Granted, the article was only a few inches of print hidden deep between the “Obituaries” and “Want” ads, but that wasn’t unusual. I am a cop. I’m expected to solve crimes.

However, my remote shot at fame isn’t sitting too well with my wife and colleague Sgt Sophia, who thinks I’ve only been playing dumb all along. At first, it was merely a bit of nagging here and there and small innuendoes dropped within otherwise normal conversations.

“Nyaguthii, the gossip,” Sophia would say. “You know her, right? She says there’s been lots of dead rats in her compound. Yet she hasn’t poisoned them. Maybe this is a mystery right up your alley, don’t you think, Mr Detective?”

Mostly, I’ve been ignoring her jabs. Now, she wants a proper, serious, sit-down.

“Makini,” she says, her face like Justice Philomena Mwilu’s while passing a sentence, “we seriously need to talk. I feel like I don’t know my husband anymore.”

“Why?” I ask, because I sincerely don’t know. “I’m still the same Makini.”

“You might be now, but it wasn’t the old Makini reading clues better than a DCI detective at a crime scene.”

Now that I’m clued in, I say, “Why is this still bothering you? Are you still hung up on the story in the paper?”
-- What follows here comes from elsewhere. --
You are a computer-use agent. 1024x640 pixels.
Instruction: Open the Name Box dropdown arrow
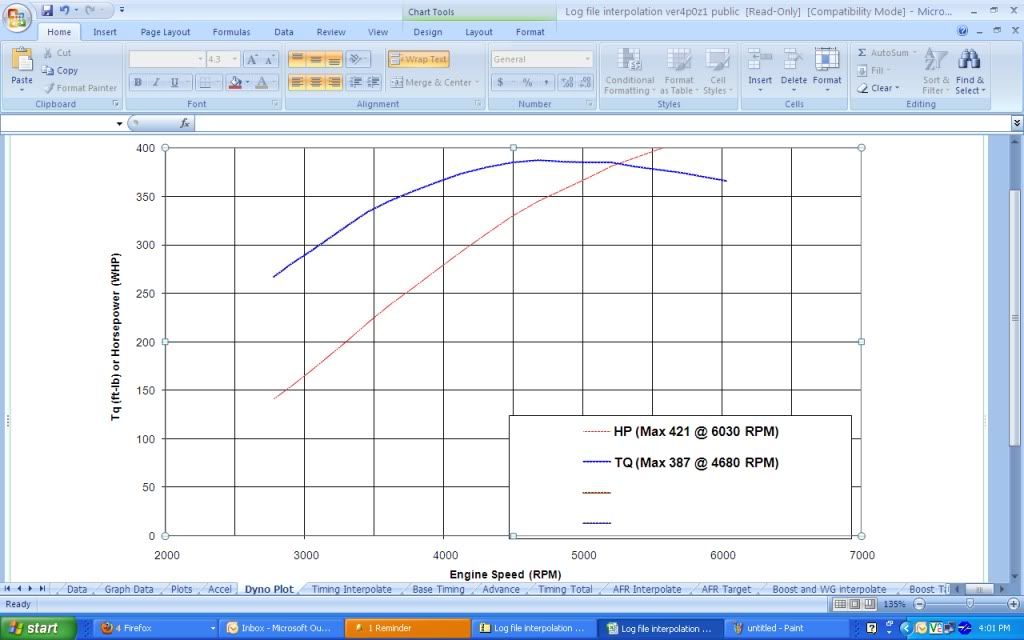(x=120, y=124)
“No, silly. You have some serious crime-solving skills. What are you doing in Jiji Ndogo pretending to be just another run-of-the-mill village cop?”

I pretend to busy myself with some paperwork. “You heard what Detective Gundua said. I got lucky this one time.”

She squints at me. Then she grabs the pen out of my hand. “Makini, you and I and Gundua, we all know that had nothing to do with luck. You know why I am here. Why are you here?”

She’s referencing a certain recent revelation that she, Sgt Sophia, ended up in Jiji Ndogo because she was in the DCI Witness Protection Programme. Come to think of it, her question does make sense.

“I was transferred here from Nakuru,” I say. “There’s no mystery to it. I was brought here because of ‘excess staff’ in the Nakuru precinct. But we all know I was deemed too useless for the metro police.”

Sophia squints some more. “Metro police? What’s that?”

“Metro police,” I say seriously. “It means a large city.”

Sophia bursts out laughing. “You mean metropolis?”

I take offence. “Isn’t that what I just said? You’re only smashing the two words together.”

“Jesus Christ!” She slaps her forehead. “A large city is called a metropolis. It has nothing to do with its police.

“See? This is what I’m talking about, man. The Makini I know can’t tell between ‘principal’ and ‘principle’. Or ‘stationary’ and ‘stationery’. Then all of a sudden, you’re solving murder cases? You’re hiding something from me, and as your colleague and wife, I don’t appreciate it.”

I give it a think for a second. “Uhm… Nope. Nothing hiding here. Oh, wait! I bet you didn’t know I can lick the tip of my nose. You want to see it?”

Sophia slams shut the Occurrence Book on the desk and walks towards the door. “Seems to me you won’t take this seriously. Until you do, don’t come home.”

“What do you mean by that?”

“I mean, find another place to crash until you decide to be honest with me.”